Description

Fuego Phones International is a corporation that recently kicked off the sale of its new smartphone, the Rapid Fire 6. After three months of sales, the management team has received some troubling reports that the Rapid Fire 6 phones are unexpectedly catching on fire. The management team asks the accounting department to run some numbers to determine how much it would cost to recall the Rapid Fire 6 phones, to suspend manufacturing, and to conduct more tests to determine the phones safety.

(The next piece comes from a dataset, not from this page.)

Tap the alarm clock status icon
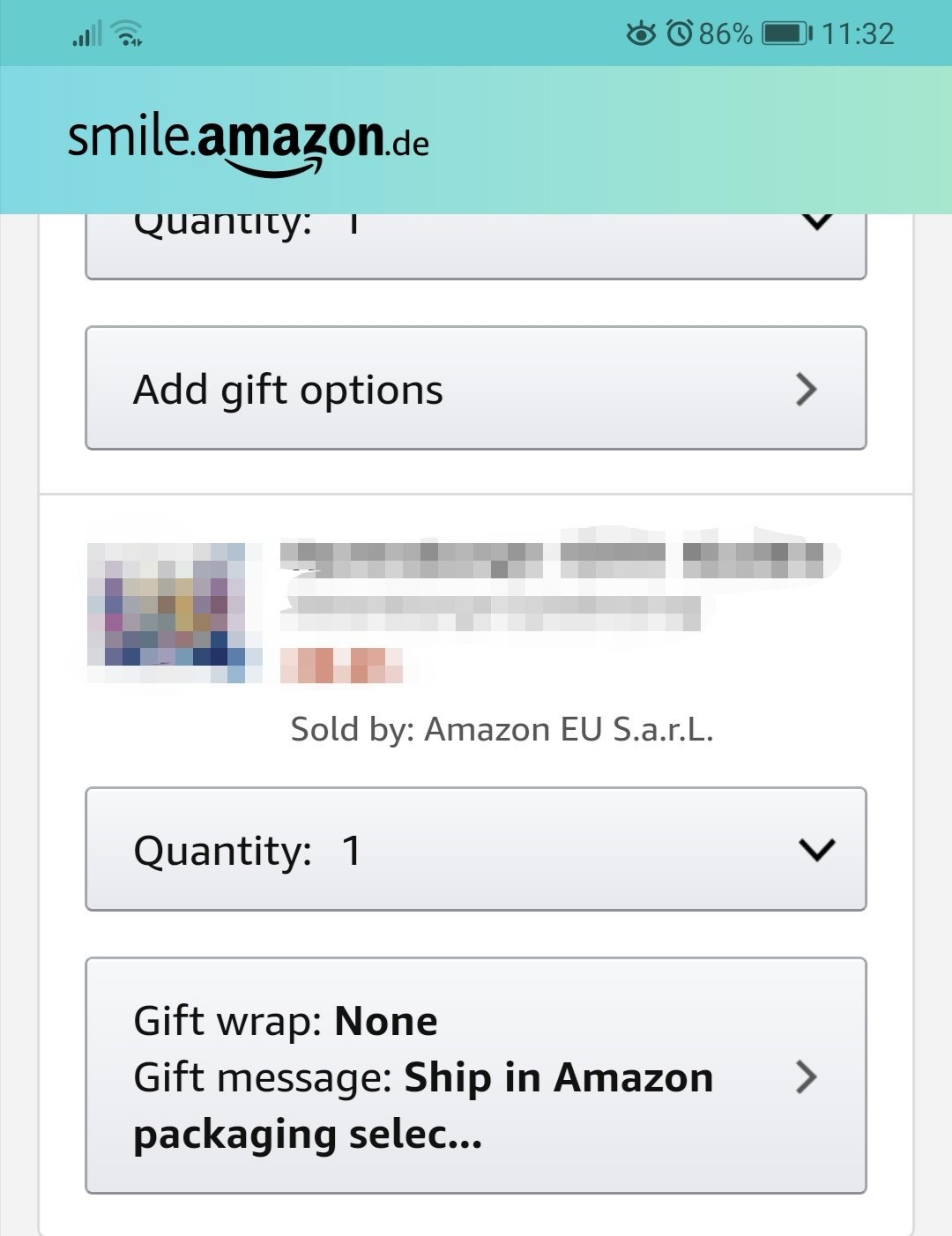Screen dimensions: 952x1236 pos(680,34)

After running some numbers, the accounting department states that it would be more cost-effective to leave the phones on the market shelves and propose settlement proceedings for anyone who was injured and initiates a lawsuit. In-house legal counsel agrees and states most consumers will not seek legal action against Fuego Phones Intl.

You are the CEO of Fuego Phones Intl. and must decide what to do. Remember, if you recall the Rapid Fire 6 phones, it will result in a delay of dividends paid to shareholders, loss of market share, and a loss in revenue, affecting shareholder profit. Consider the following questions regarding this example:

Analyze the ethical reasoning theory are you operating Fuego Phones International under.

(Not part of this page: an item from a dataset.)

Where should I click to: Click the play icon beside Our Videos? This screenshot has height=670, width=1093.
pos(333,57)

Identify the pros and cons of leaving the Rapid Fire 6 phone on the shelves because you feel your duty as a corporate manager is to maximize shareholder profits.

Determine an approach to recalling the Rapid Fire 6 phone because you feel the corporation owes a duty to the public, consumers, and the government in terms of social responsibility.

Identify a company that is acting in a socially responsible manner and discuss specifically what it is doing.